_TASK INPUTS:_
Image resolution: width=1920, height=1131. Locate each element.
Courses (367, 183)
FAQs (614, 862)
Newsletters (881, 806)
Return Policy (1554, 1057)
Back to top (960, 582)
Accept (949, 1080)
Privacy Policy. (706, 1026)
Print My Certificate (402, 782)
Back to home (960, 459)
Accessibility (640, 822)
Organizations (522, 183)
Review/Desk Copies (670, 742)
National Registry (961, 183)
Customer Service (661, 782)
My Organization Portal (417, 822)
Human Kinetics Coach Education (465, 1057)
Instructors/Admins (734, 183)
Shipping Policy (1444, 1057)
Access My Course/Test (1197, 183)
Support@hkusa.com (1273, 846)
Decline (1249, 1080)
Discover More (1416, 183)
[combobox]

* * *

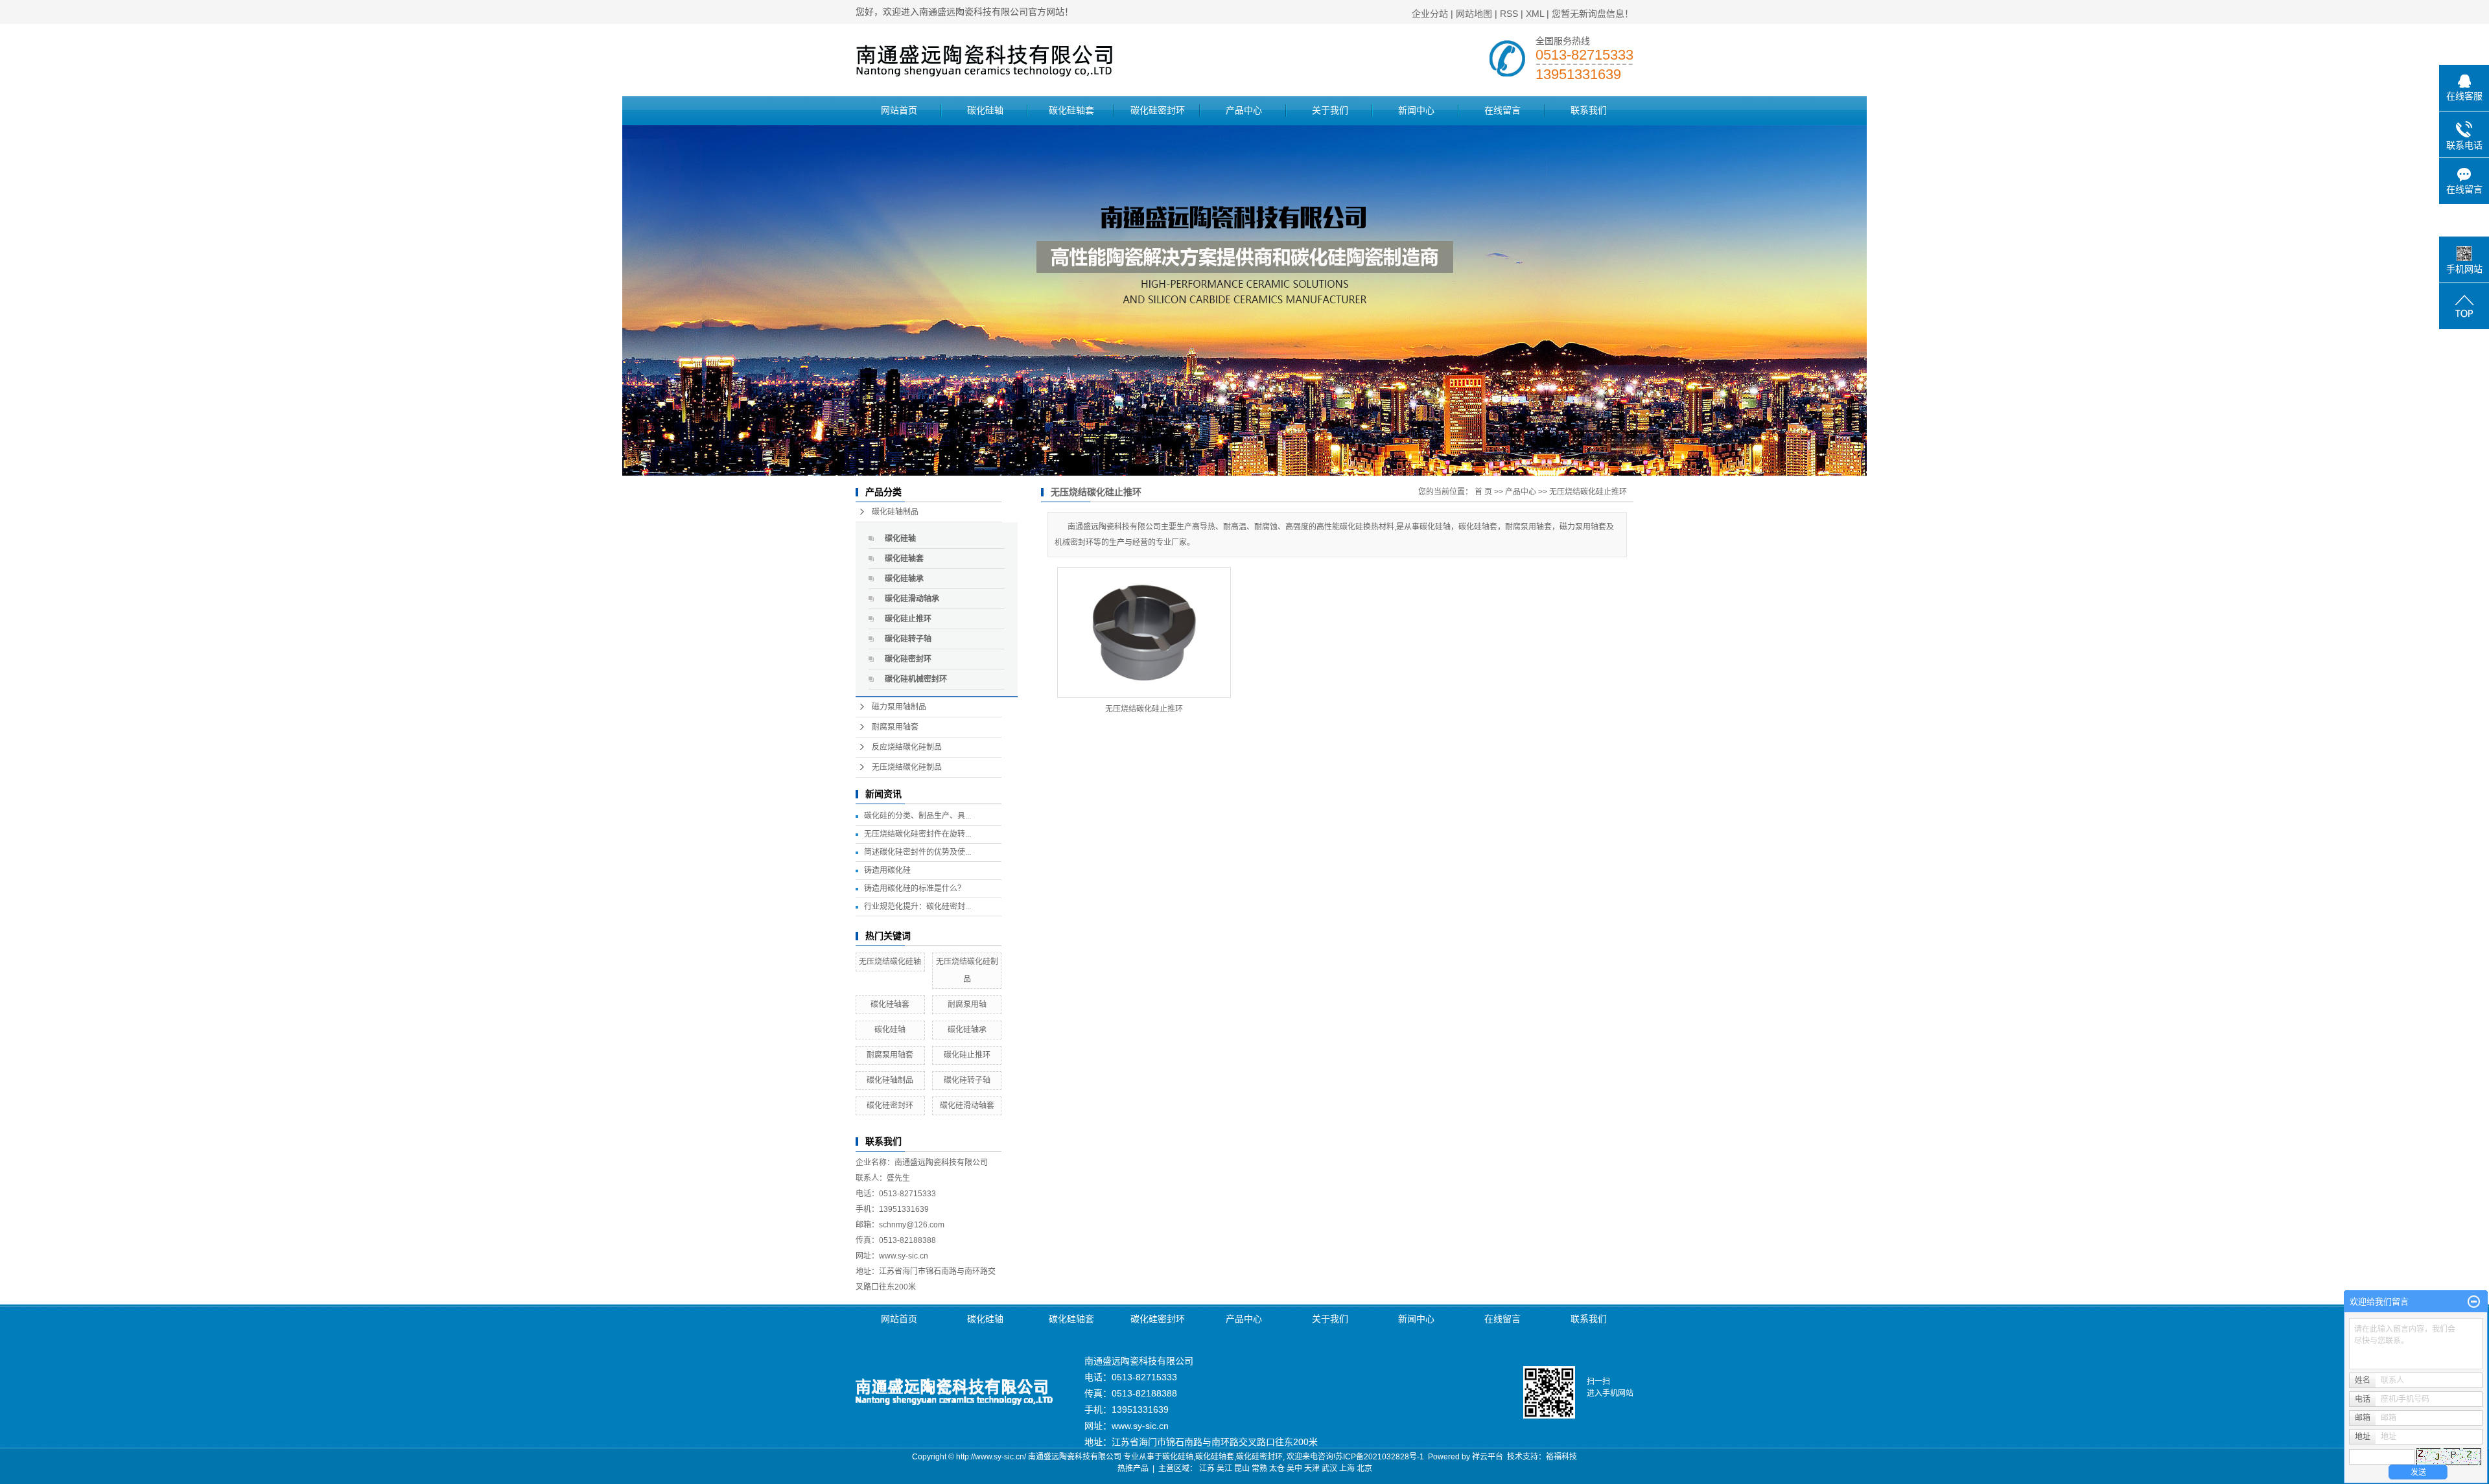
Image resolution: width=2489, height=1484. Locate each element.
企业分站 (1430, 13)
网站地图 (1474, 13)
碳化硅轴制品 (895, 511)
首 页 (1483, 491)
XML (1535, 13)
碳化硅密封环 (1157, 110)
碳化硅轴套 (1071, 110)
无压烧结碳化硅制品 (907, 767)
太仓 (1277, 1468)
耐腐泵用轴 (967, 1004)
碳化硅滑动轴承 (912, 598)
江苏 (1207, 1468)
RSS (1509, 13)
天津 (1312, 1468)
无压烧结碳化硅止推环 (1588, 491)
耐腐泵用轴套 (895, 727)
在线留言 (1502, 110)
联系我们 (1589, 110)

_THE TASK:_ From the material above, gather all lines that include the string "each" and copy them.

_RESPONSE AREA:_
Image resolution: width=1920, height=1131. Locate each element.
Image resolution: width=2489, height=1484. Locate each element.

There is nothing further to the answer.